24 February: Dolores Garrido (QSMS Seminar)

Presenting “Signaling under Bilateral Uncertainty: Do Green Consumers Lead to More Greenwashing?” at 12:15-13:30 in QA406.

PLEASE MIND OUR NEW VENUE FOR THIS YEAR!

On 24 February  2020, we have Dolores Garrido of Washington State University visiting us. She is going to give a seminar on “Signaling under Bilateral Uncertainty: Do Green Consumers Lead to More Greenwashing?” at 12:15-13:30 in room A406 in Building Q, Budapest University of Technology and Economics, Faculty of Economic and Social Sciences, Magyar tudósok körútja 2, 1117 Budapest. Sandwiches will be provided.

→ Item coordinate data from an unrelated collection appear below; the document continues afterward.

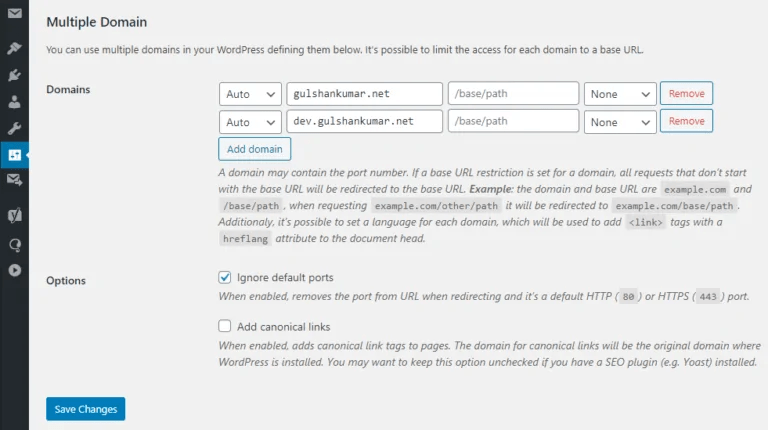Open the Settings sliders icon
Viewport: 768px width, 430px height.
14,155
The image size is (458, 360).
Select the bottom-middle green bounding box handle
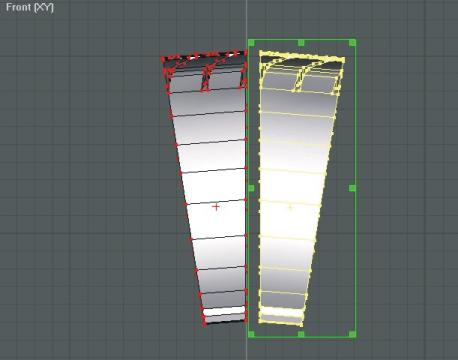click(x=301, y=334)
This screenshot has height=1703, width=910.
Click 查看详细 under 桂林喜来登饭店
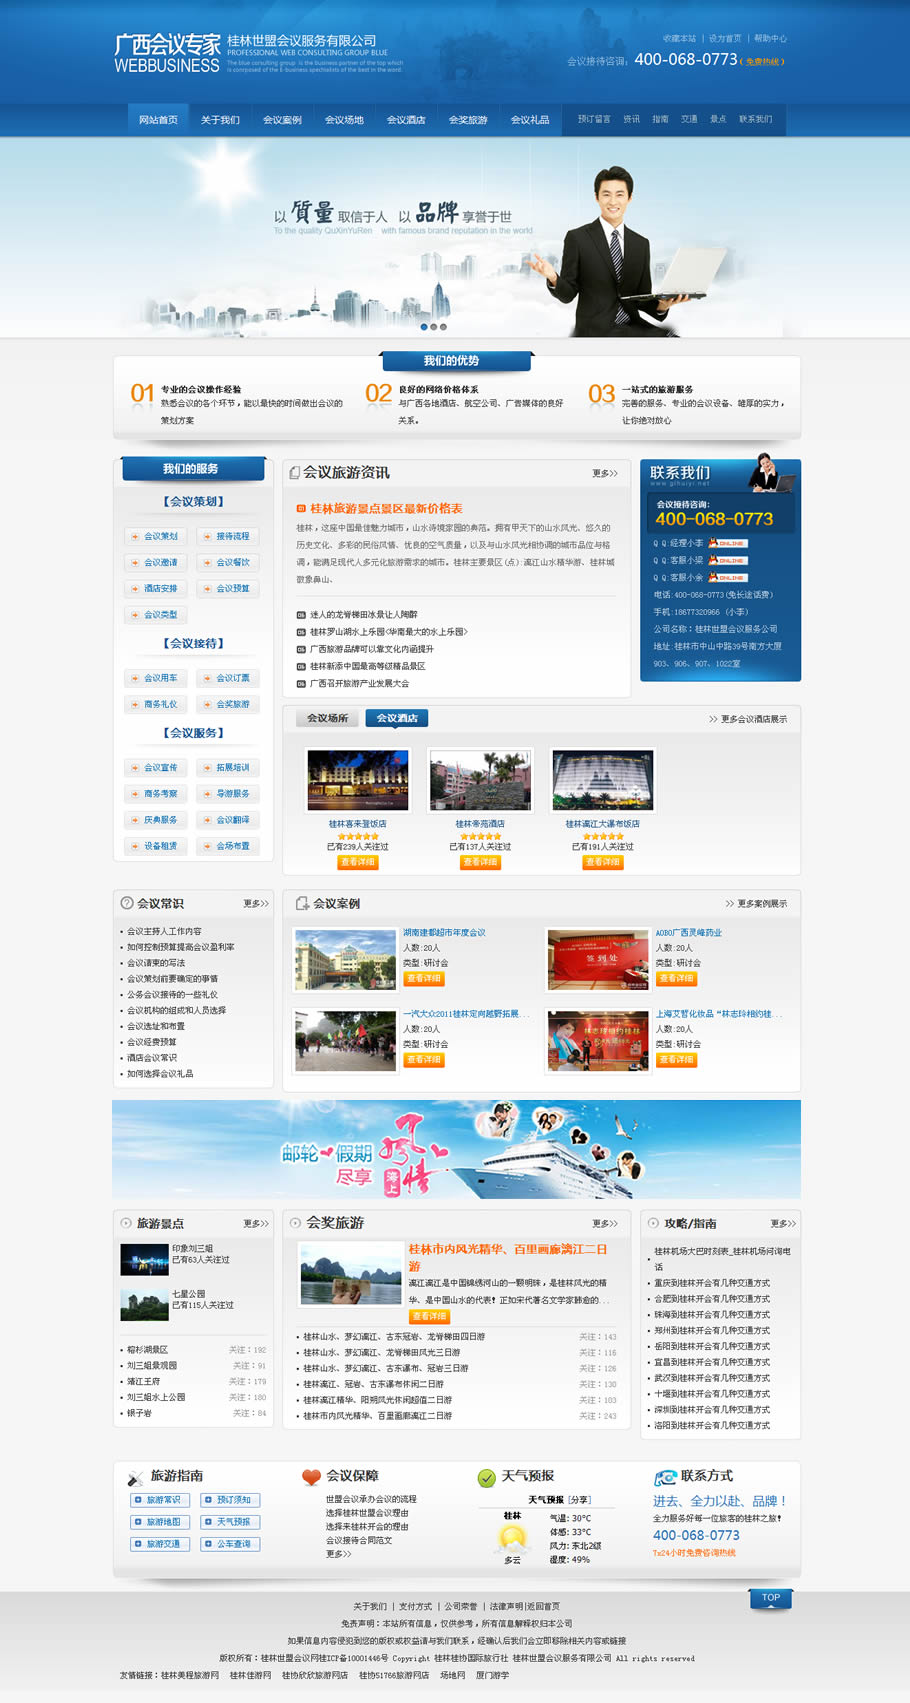(357, 862)
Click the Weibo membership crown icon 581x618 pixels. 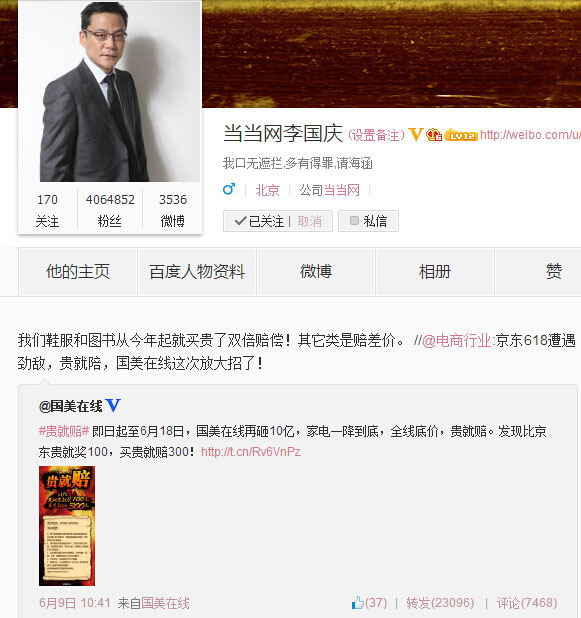tap(434, 135)
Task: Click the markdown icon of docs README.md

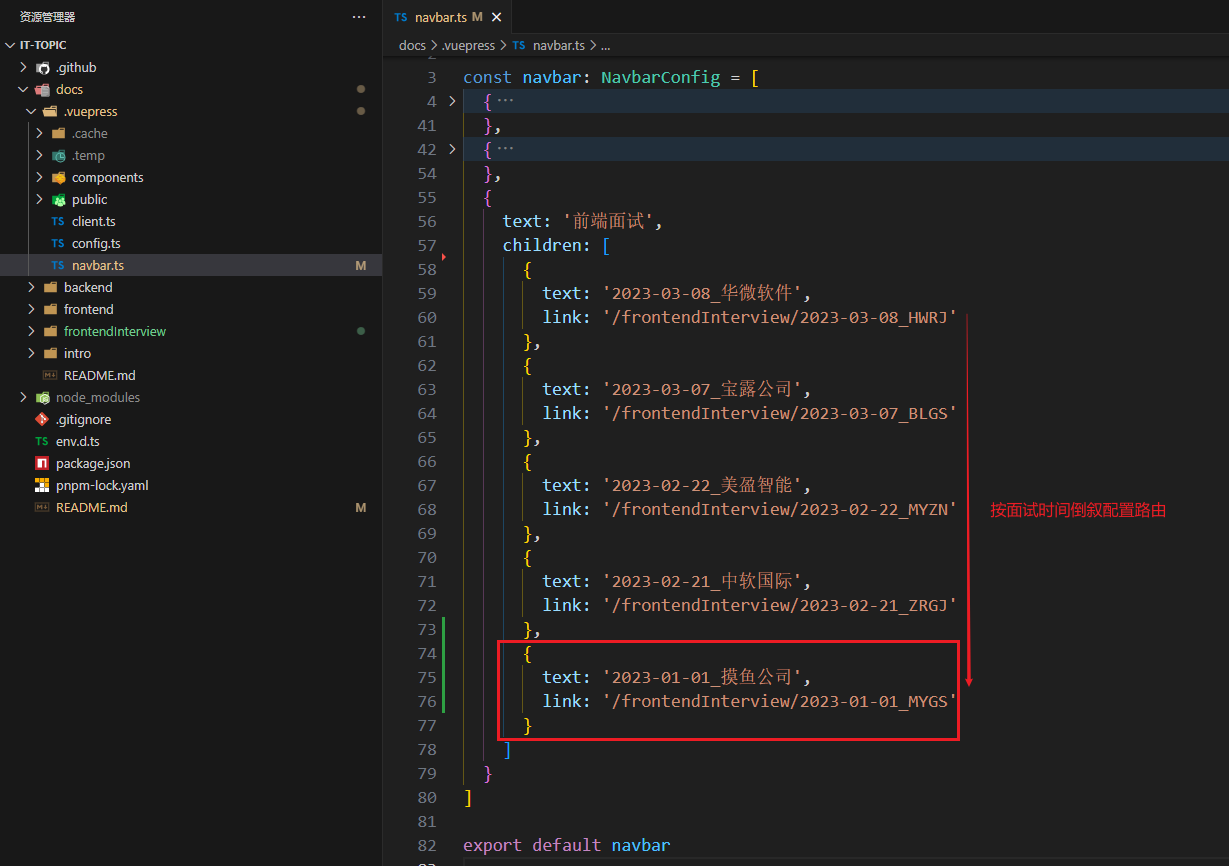Action: click(x=50, y=376)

Please help the organisers by registering in advance at egervari.zsuzsanna@qsms.bme.hu Registration is free.
Also, see our Facebook event.

Abstract: This paper examines the role of firms’ uncertainty about consumers’ environmental concerns in the emergence of greenwashing (i.e., false or misleading green labels). We consider a signaling model where a firm (either green -using an environmentally friendly production process- or brown -using the conventional dirty technology-) chooses whether to acquire a green label to signal its type to green or brown consumers (either showing a higher or lower valuation for environmentally friend goods, respectively). Uncertainty stems from two sources: the consumer is uninformed about the firm’s type, and the firm is uninformed about the consumer’s type. Hence, the firm can only estimate consumers’ environmental concerns, which affect the purchase of the good. We examine conditions under which information transmission arises in equilibrium, showing that it critically depends on: (i) the proportion of green consumers; (ii) the premium that green consumers assign to the green (environmentally friendly) good, relative to brown consumers; (iii) the labeling cost differential between green and brown firms; and (iv) the penalty (e.g., reputation damage) that firms suffer after practicing greenwashing from green, relative to brown, consumers. We also identify situations in which pooling (uninformative) equilibria promoting greenwashing are sustained. Our findings suggest that improving the firm’s information about the consumer’s type (i.e., moving from bilateral uncertainty to unilateral uncertainty) may prevent labeling from serving as an informative tool. Furthermore, when intermediate prices lead green and brown consumers to purchase the good, an increase in the proportion of green consumers may not promote information transmission. On the contrary, we should expect to observe more greenwashing.